§ Instructions for the task: Each record is to be copied exactly, with its pictures left behind.

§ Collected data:
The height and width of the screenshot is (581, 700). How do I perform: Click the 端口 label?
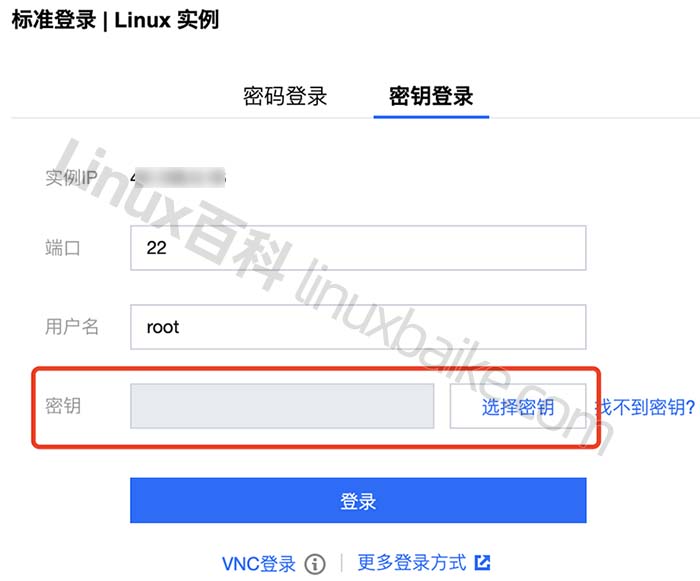coord(62,248)
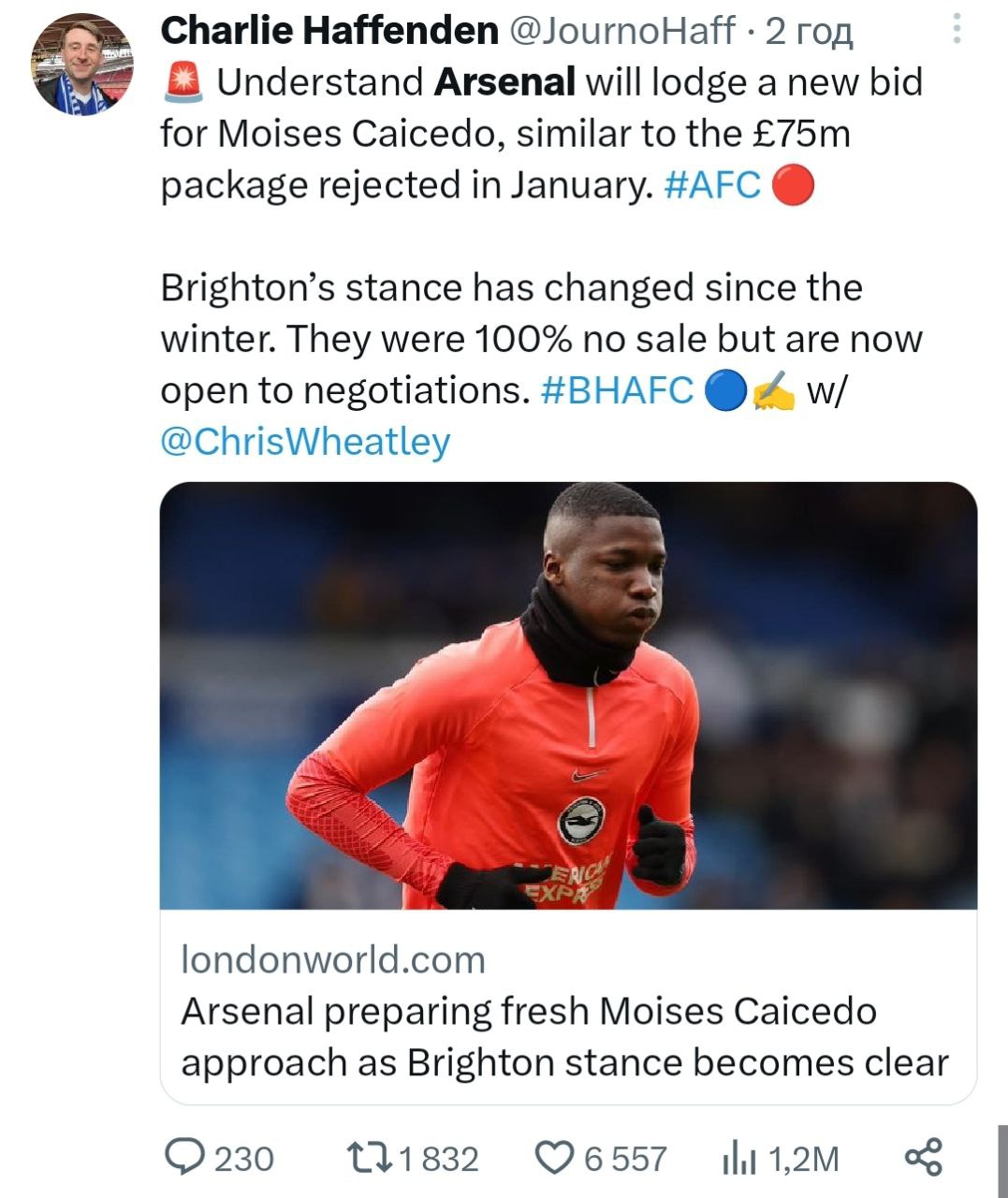Image resolution: width=1008 pixels, height=1198 pixels.
Task: Open the #AFC hashtag
Action: [x=711, y=184]
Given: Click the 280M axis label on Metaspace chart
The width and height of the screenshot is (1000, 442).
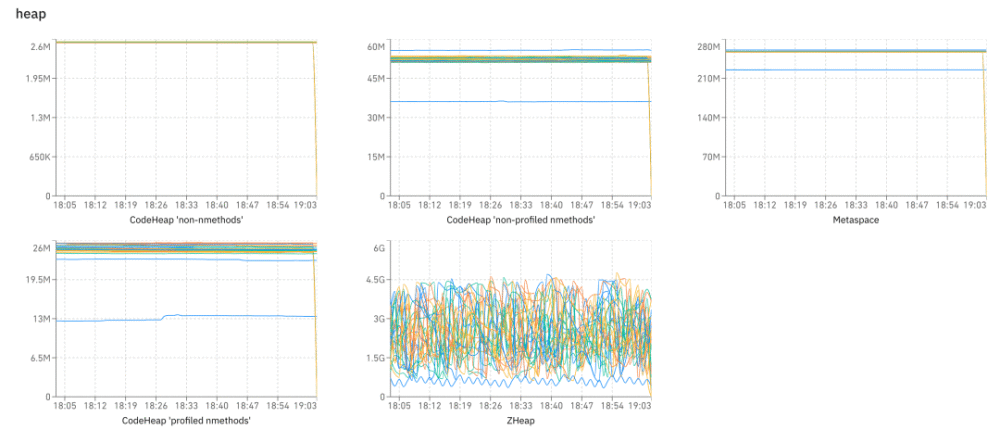Looking at the screenshot, I should click(709, 47).
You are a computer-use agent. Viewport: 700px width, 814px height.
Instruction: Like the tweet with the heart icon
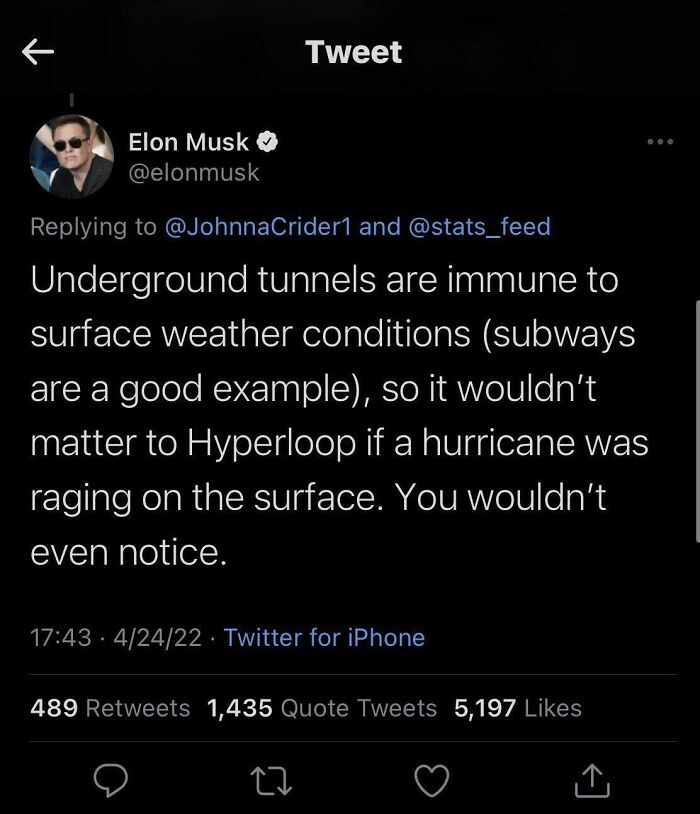[x=432, y=778]
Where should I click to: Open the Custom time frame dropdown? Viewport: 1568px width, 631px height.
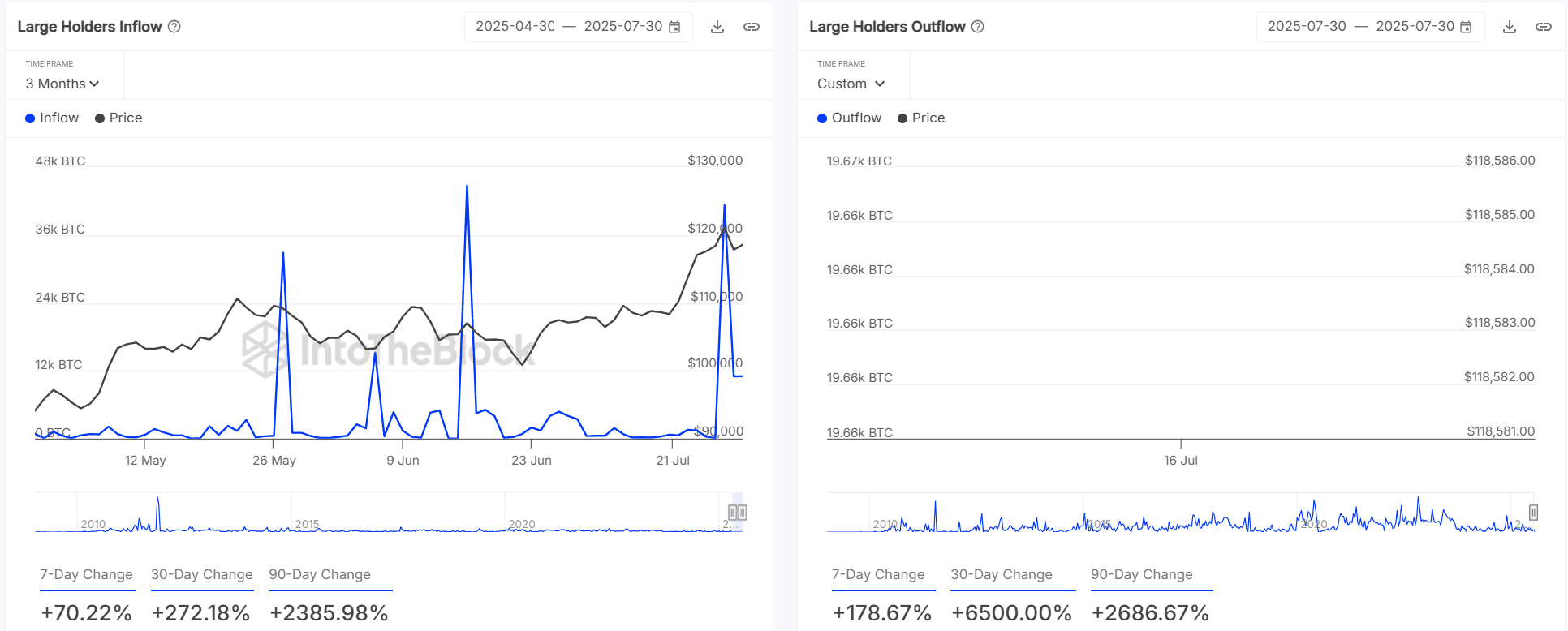[x=851, y=84]
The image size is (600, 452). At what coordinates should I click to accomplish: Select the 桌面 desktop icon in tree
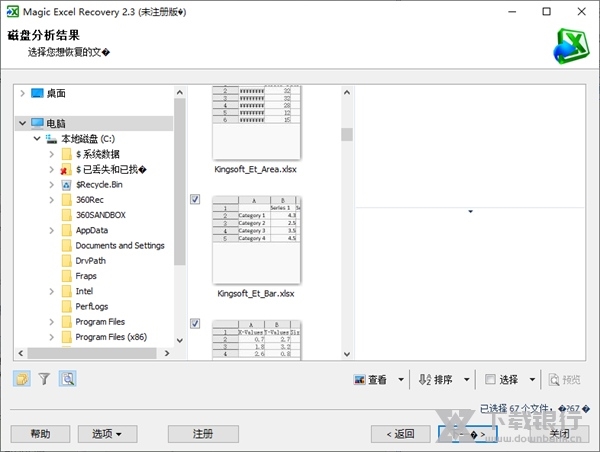[37, 93]
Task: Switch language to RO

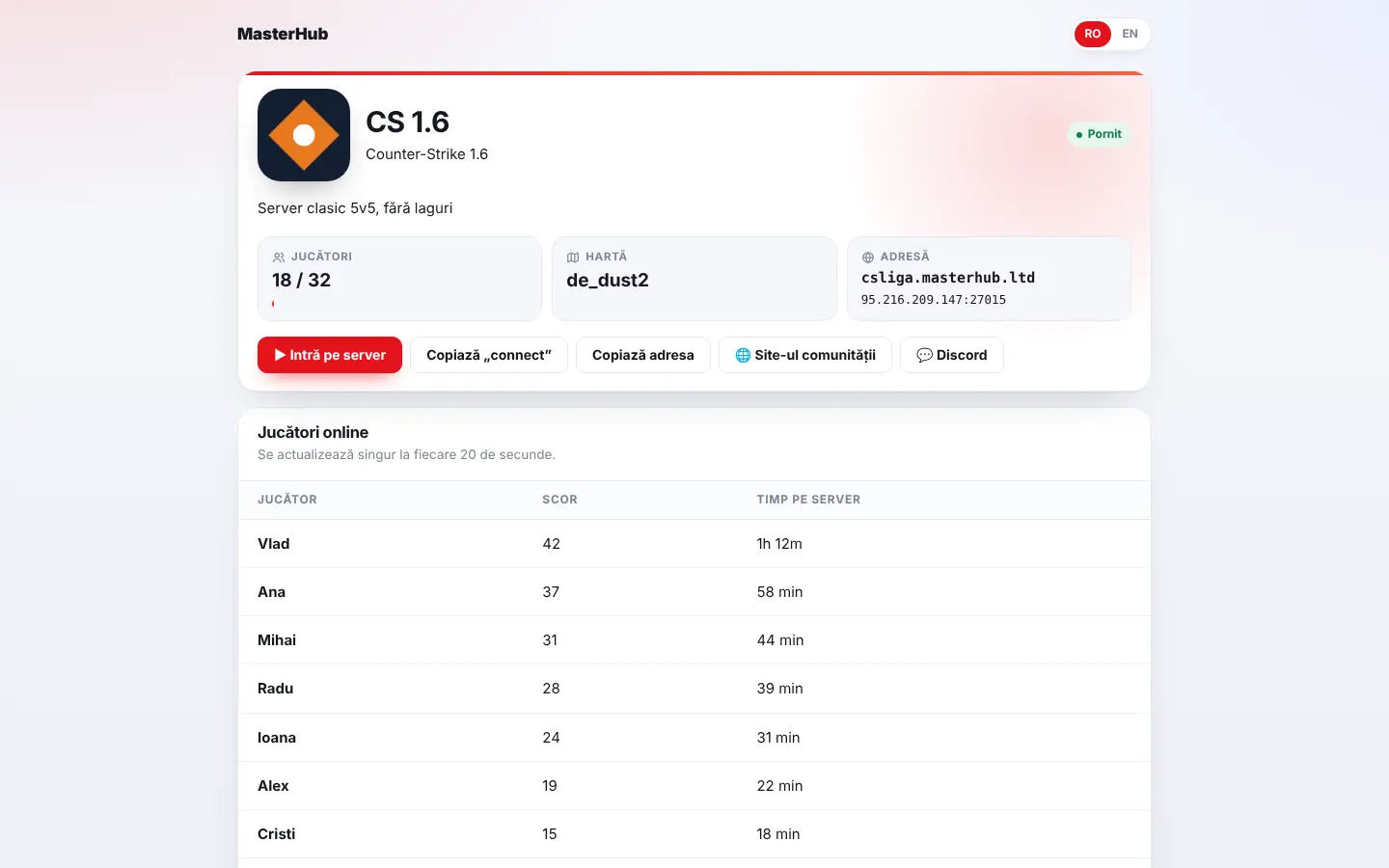Action: (x=1093, y=34)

§ Task output:
The height and width of the screenshot is (581, 700). How do I perform: Click the 端口 label?
coord(62,248)
Image resolution: width=1008 pixels, height=1198 pixels.
Task: Open the #AFC hashtag
Action: [x=711, y=184]
Given: Click the 280M axis label on Metaspace chart
The width and height of the screenshot is (1000, 442).
Looking at the screenshot, I should click(709, 47).
You are a computer-use agent. Viewport: 700px width, 814px height.
Instruction: Like the tweet with the heart icon
[x=432, y=778]
Where should I click to: Open the Custom time frame dropdown? Viewport: 1568px width, 631px height.
[x=851, y=84]
The image size is (600, 452). At what coordinates should I click to accomplish: Select the 桌面 desktop icon in tree
[37, 93]
Task: Switch language to RO

Action: (x=1093, y=34)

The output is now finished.